GIVEN INFORMATION section start

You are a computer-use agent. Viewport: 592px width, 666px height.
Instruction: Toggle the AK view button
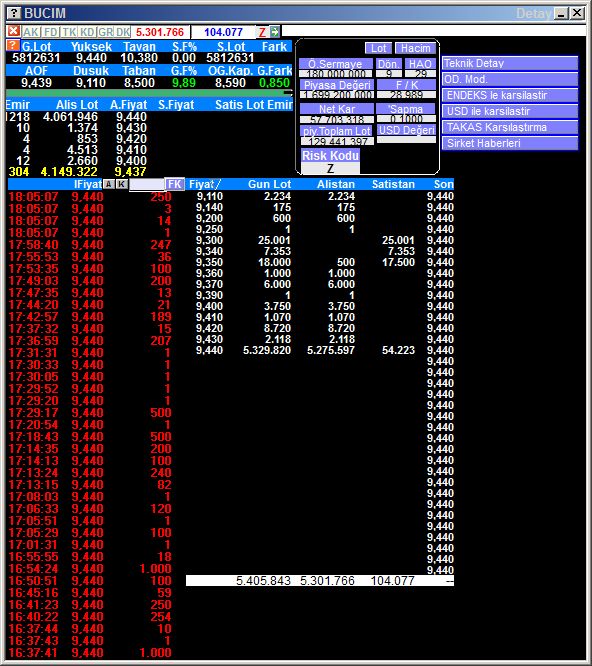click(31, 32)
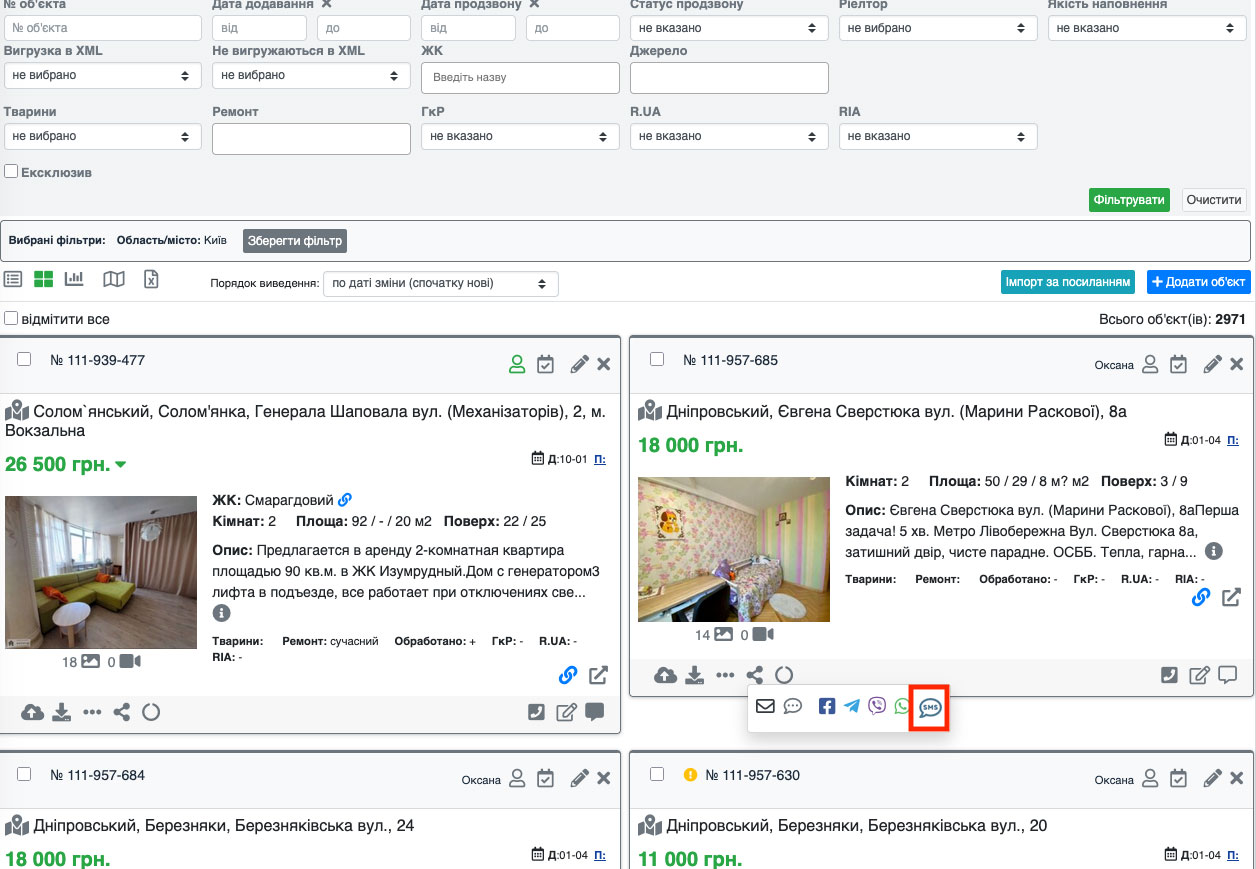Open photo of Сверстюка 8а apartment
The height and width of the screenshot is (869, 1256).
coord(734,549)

GIVEN INFORMATION section end
GIVEN INFORMATION section start

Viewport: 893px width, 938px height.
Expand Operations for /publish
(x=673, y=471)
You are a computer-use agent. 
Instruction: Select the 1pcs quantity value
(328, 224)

GIVEN INFORMATION section end

For each line in the data above that contains the string "computer", extract the line.

## REPLY
You are a computer-use agent. Viewport: 592px width, 666px height.
You are a computer-use agent. 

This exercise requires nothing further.